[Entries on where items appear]

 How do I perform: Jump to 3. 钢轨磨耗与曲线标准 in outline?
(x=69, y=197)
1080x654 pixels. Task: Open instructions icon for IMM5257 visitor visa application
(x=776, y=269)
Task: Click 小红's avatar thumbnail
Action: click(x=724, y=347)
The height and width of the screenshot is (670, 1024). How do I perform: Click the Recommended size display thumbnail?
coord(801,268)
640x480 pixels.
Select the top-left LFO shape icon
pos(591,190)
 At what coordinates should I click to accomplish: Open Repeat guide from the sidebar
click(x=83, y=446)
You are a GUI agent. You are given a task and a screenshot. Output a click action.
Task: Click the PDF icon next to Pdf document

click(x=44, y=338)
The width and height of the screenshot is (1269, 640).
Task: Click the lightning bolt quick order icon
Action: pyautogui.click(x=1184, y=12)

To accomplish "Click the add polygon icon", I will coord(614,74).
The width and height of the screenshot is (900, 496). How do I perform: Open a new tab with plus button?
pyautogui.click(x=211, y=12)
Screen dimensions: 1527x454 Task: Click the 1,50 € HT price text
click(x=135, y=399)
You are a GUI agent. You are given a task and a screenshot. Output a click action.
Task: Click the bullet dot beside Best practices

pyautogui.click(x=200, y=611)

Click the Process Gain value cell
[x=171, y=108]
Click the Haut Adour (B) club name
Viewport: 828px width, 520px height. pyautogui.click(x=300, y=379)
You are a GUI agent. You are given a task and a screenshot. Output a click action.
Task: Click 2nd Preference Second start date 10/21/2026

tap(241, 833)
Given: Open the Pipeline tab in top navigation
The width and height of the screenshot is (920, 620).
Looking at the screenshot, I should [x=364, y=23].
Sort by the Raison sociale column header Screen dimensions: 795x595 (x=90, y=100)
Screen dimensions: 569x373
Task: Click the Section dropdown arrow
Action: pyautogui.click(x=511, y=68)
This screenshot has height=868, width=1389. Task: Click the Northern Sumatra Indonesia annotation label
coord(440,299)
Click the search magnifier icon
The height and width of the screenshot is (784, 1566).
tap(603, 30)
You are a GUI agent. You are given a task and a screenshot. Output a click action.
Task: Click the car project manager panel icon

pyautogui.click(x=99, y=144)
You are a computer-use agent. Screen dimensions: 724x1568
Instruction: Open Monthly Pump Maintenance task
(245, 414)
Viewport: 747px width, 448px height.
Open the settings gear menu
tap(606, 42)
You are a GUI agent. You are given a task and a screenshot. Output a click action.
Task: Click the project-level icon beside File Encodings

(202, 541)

> **What you need to do**
Transcribe these lines word for word, covering every item.

> **Exercise answer**
 How do I perform: Jump to 3. 钢轨磨耗与曲线标准 in outline?
(x=69, y=197)
1080x654 pixels. Task: Open instructions icon for IMM5257 visitor visa application
(x=776, y=269)
Task: Click 小红's avatar thumbnail
Action: click(x=724, y=347)
The height and width of the screenshot is (670, 1024). How do I perform: Click the Recommended size display thumbnail?
coord(801,268)
640x480 pixels.
Select the top-left LFO shape icon
pos(591,190)
 At what coordinates should I click to accomplish: Open Repeat guide from the sidebar
click(x=83, y=446)
You are a GUI agent. You are given a task and a screenshot. Output a click action.
Task: Click the PDF icon next to Pdf document

click(x=44, y=338)
The width and height of the screenshot is (1269, 640).
Task: Click the lightning bolt quick order icon
Action: pyautogui.click(x=1184, y=12)

To accomplish "Click the add polygon icon", I will coord(614,74).
The width and height of the screenshot is (900, 496). How do I perform: Open a new tab with plus button?
pyautogui.click(x=211, y=12)
Screen dimensions: 1527x454 Task: Click the 1,50 € HT price text
click(x=135, y=399)
You are a GUI agent. You are given a task and a screenshot. Output a click action.
Task: Click the bullet dot beside Best practices

pyautogui.click(x=200, y=611)

Click the Process Gain value cell
[x=171, y=108]
Click the Haut Adour (B) club name
Viewport: 828px width, 520px height. pyautogui.click(x=300, y=379)
You are a GUI agent. You are given a task and a screenshot. Output a click action.
Task: Click 2nd Preference Second start date 10/21/2026

tap(241, 833)
Given: Open the Pipeline tab in top navigation
The width and height of the screenshot is (920, 620).
Looking at the screenshot, I should [x=364, y=23].
Sort by the Raison sociale column header Screen dimensions: 795x595 (x=90, y=100)
Screen dimensions: 569x373
Task: Click the Section dropdown arrow
Action: pyautogui.click(x=511, y=68)
This screenshot has height=868, width=1389. Task: Click the Northern Sumatra Indonesia annotation label
coord(440,299)
Click the search magnifier icon
The height and width of the screenshot is (784, 1566).
tap(603, 30)
You are a GUI agent. You are given a task and a screenshot. Output a click action.
Task: Click the car project manager panel icon

pyautogui.click(x=99, y=144)
You are a computer-use agent. Screen dimensions: 724x1568
Instruction: Open Monthly Pump Maintenance task
(245, 414)
Viewport: 747px width, 448px height.
Open the settings gear menu
tap(606, 42)
You are a GUI agent. You are given a task and a screenshot. Output a click action.
Task: Click the project-level icon beside File Encodings

(202, 541)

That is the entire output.